### Data records
_ _ _ _

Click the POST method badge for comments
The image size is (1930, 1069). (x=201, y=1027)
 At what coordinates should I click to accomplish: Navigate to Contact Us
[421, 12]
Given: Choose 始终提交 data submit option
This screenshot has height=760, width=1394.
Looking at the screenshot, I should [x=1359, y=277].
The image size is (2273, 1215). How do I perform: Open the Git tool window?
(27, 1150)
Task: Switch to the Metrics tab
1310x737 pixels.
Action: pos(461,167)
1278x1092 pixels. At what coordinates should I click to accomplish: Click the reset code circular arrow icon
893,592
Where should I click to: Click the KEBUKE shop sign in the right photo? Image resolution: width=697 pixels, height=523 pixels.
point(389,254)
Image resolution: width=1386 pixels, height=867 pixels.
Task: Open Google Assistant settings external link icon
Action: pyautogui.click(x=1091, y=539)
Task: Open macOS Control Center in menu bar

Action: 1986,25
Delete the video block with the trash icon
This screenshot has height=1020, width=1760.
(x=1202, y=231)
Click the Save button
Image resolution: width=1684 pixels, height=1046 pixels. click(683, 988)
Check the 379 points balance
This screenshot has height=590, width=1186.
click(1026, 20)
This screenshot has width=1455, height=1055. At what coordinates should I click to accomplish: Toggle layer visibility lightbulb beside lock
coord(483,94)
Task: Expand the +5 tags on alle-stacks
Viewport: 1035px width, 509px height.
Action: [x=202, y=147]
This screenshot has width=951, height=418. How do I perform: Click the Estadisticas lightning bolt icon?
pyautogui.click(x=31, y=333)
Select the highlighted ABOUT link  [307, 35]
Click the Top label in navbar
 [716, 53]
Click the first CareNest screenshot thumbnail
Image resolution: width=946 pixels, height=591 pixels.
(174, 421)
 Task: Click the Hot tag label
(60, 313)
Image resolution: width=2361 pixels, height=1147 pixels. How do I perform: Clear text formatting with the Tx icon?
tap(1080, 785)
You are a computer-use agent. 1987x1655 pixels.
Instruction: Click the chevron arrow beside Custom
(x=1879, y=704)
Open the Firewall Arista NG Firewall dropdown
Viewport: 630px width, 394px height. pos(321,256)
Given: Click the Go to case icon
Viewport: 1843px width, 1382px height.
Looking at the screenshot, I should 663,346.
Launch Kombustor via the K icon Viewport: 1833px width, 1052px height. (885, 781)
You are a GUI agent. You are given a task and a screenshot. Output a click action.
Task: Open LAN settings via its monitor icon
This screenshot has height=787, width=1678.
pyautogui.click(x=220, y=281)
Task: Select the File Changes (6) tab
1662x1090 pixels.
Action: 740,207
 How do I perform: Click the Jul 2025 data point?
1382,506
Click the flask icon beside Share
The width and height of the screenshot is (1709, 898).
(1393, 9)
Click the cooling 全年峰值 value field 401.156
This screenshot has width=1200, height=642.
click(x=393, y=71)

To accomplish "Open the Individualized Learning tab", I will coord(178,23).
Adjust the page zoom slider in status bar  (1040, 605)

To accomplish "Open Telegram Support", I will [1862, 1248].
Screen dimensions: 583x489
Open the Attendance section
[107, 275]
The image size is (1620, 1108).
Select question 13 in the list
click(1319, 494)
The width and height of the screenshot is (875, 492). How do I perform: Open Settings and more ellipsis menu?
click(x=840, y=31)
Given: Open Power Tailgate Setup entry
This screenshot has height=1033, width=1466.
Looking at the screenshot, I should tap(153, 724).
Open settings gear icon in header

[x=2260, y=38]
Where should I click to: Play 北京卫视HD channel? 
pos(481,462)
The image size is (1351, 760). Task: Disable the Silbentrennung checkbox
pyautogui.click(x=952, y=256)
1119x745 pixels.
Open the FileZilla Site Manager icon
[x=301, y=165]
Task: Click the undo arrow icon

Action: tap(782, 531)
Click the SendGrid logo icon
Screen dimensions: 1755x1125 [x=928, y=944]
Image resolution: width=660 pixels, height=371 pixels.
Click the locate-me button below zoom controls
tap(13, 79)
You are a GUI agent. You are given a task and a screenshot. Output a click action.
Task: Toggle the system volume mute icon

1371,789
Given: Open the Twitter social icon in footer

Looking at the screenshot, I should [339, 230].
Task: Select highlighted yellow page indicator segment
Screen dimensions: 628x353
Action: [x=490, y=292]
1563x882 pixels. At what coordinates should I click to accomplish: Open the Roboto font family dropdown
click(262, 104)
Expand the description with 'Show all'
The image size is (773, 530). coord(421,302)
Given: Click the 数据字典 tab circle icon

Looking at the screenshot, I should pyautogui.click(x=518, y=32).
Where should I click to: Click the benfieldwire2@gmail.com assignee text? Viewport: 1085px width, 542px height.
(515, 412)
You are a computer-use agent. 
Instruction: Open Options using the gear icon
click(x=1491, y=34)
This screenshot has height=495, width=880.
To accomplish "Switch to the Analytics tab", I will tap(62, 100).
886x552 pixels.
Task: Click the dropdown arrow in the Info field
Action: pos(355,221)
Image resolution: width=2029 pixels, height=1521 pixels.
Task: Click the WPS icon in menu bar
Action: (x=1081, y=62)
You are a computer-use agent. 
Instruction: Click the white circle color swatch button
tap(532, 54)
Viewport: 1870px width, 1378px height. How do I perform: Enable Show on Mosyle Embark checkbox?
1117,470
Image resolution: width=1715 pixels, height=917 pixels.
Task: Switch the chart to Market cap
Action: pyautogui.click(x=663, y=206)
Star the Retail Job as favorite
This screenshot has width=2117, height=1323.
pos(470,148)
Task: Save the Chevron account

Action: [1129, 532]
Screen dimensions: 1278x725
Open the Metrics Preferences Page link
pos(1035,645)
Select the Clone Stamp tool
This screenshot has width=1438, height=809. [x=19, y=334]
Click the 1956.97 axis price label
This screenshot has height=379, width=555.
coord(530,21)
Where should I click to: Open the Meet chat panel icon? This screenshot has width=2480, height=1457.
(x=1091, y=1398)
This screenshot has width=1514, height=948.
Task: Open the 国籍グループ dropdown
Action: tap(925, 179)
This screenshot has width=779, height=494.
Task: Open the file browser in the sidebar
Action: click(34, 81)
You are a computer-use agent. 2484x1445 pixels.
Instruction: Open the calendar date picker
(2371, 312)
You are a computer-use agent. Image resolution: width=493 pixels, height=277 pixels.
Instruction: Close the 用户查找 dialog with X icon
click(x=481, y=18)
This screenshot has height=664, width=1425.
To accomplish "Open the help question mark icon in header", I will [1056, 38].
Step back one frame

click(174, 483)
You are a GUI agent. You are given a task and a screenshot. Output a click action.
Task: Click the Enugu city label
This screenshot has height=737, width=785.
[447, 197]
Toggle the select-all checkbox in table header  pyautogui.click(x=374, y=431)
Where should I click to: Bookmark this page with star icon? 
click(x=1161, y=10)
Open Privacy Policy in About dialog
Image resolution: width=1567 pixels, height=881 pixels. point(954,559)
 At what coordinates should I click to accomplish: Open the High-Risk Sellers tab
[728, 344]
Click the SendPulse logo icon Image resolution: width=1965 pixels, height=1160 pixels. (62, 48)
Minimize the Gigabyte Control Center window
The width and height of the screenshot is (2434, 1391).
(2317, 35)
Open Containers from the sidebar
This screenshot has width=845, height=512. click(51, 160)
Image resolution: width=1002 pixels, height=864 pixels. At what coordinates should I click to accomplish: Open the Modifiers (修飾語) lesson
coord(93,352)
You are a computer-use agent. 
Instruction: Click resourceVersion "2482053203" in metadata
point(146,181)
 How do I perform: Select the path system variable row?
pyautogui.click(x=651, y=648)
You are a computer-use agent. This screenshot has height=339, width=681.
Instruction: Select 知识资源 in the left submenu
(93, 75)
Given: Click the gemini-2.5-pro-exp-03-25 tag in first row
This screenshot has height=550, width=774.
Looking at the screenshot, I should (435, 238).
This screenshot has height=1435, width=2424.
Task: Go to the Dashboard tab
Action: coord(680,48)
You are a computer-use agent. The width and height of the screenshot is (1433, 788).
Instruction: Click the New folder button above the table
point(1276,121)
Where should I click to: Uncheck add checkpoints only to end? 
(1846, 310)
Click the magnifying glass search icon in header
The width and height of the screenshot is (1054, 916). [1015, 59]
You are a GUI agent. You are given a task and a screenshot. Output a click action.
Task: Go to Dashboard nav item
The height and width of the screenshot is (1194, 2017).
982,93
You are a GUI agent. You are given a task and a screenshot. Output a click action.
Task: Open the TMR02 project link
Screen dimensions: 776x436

_ _ _ _

### About this exercise
Which lines of the data hold the string "highlighted"? Return each of them.

### Result for this exercise
Select the highlighted ABOUT link  [307, 35]
Task: Select highlighted yellow page indicator segment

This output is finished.